Аугусто смотрит на него. «Мой добрый Эспиналь!» Аугусто по-прежнему вставал поздно. Иногда сквозь сон он слышал решительный голос Эспиналя:
— Не трогай! Эту фляжку кофе я взял для капрала.
— А нам что?
— Ты уже выпил свою порцию. А капрал ничего не ест. Тебе все равно, что жрать, а он пьет только кофе.
Аугусто улыбался. «Мой добрый Эспиналь!» И засыпал, забыв о своих волнениях и страхе. Словно сама мать, сидя у его постели, охраняла его сон.
Когда он открывал глаза и потягивался, первым, кого он видел, был Эспиналь. Эспиналь сидел у огня, подогревая ему кофе и поджаривая хлеб.
Сначала Аугусто противился:
— Оставь, дружище, не надо.
— Брось дурить, — отвечал Эспиналь со злостью, порожденной любовью.
Но теперь Аугусто не спорит. Он знает, что Эспиналю это доставляет удовольствие. И ему, Аугусто, разумеется, тоже.
Эспиналь сидит у огня. Но как только Аугусто просыпается, сразу же поворачивается к нему. Он караулит его, как верный пес, охраняет его сон.
— Привет, Эспиналь!
Эспиналь не улыбается. Он говорит с отеческой заботой:
— Вот твой кофе и твой хлеб.
Декабрь уже на исходе. Временами льет сильный дождь. И солдаты ложатся спать в сырой одежде, с промокшими ногами. В траншеях грязь и вода. Стены обваливаются. По ночам солдаты шлепают по грязи и дрожат от холода. Кругом непроглядная тьма. Шум дождя. Каждую минуту сердце замирает от страха и начинает бешено колотиться. Прислушиваются. Нет, ничего. Только ветер воет и дождь наполняет ночь неясными тревожными шорохами.
В землянках хорошо. Особенно днем и после ужина, когда собираются ложиться спать.
Простодушное невежество людей, которые его окружают, вызывает у Аугусто улыбку.
— Так вот, у этого индивидуя тьма-тьмущая скота. Дело в том, — начинал рассказывать весьма самодовольный и манерный тип из его отделения, — что два года назад он выиграл в лотерею, кажется, четвертую премию. Мне-то он ничего не сделал, ни плохого ни хорошего. Но играли они втроем или вчетвером, а у него хранился билет. Этот индивидуй и провернул выгодную апирацию. Вот так-то. Он не дал им ни гроша и все деньги взял себе. Вот так-то. И стал более всемогущим, чем сам господь бог.
— Послушай, а как надо сказать — апирация или иперация!
— Я же сказал: апирация! — с умным видом восклицал уязвленный рассказчик. — Ты что, учить меня вздумал?
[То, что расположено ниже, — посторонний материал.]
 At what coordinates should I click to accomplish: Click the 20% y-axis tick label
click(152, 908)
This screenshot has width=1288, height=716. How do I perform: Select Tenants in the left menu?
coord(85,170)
— А что ж! Если ты неправильно произносишь…
— Это ты говоришь зафтрик.
— Я говорю зафтрик? Молокосос!
— Вы, андалузцы, вообще говорить не умеете!
Спор, обычный среда солдат, становился все ожесточеннее. Они неистово препирались друг с другом и наконец апеллировали в последнюю инстанцию.
— Ладно, посмотрим, что скажет капрал. Аугусто старался никого не обидеть. Он объяснял им, что даже образованные люди часто произносят слова неправильно и нечего из-за этого ссориться, да еще насмехаться над своими товарищами, будь то андалузцы, баски, каталонцы, кастильцы или ребята из других провинций.
— Всем нам следует помалкивать, уж если об этом вашла речь. Уверяю вас.
Самоуверенный солдат торжественно кивал в знак согласия. А кто-нибудь с неподдельным восхищением восклицал, вызывая у Аугусто улыбку:
— Вы говорите как по-писаному, капрал!
Самоуверенный солдат незаметно морщился и сокрушенно вздыхал. Он всячески хотел показать, что слова Аугусто ни в коей мере не относятся к нему и что он говорит ничуть не хуже самого капрала. Ему всегда удавалось подчеркнуть, что уж его-то это никак не касается. И все смотрели на него с уважением.
Но особенно потешно спорили Понимаешь и Туту. Оба знали множество романсеро, но пели их довольно плохо. А потом начинали толковать их содержание и обсуждать с остальными.
— Он же пошел навестить свою жену, понимаешь? И переоделся, чтобы узнать, кто же ему наставляет рога, понимаешь?
— Да разве это он был?
— Дружище, я же сказал, что это был ее муж, переодетый, понимаешь? Вот он и говорит ей… ведь он хотел проверить ее, понимаешь? «Не злись на меня, жена». Она даже подпрыгнула: «Что ж, входи, муженек».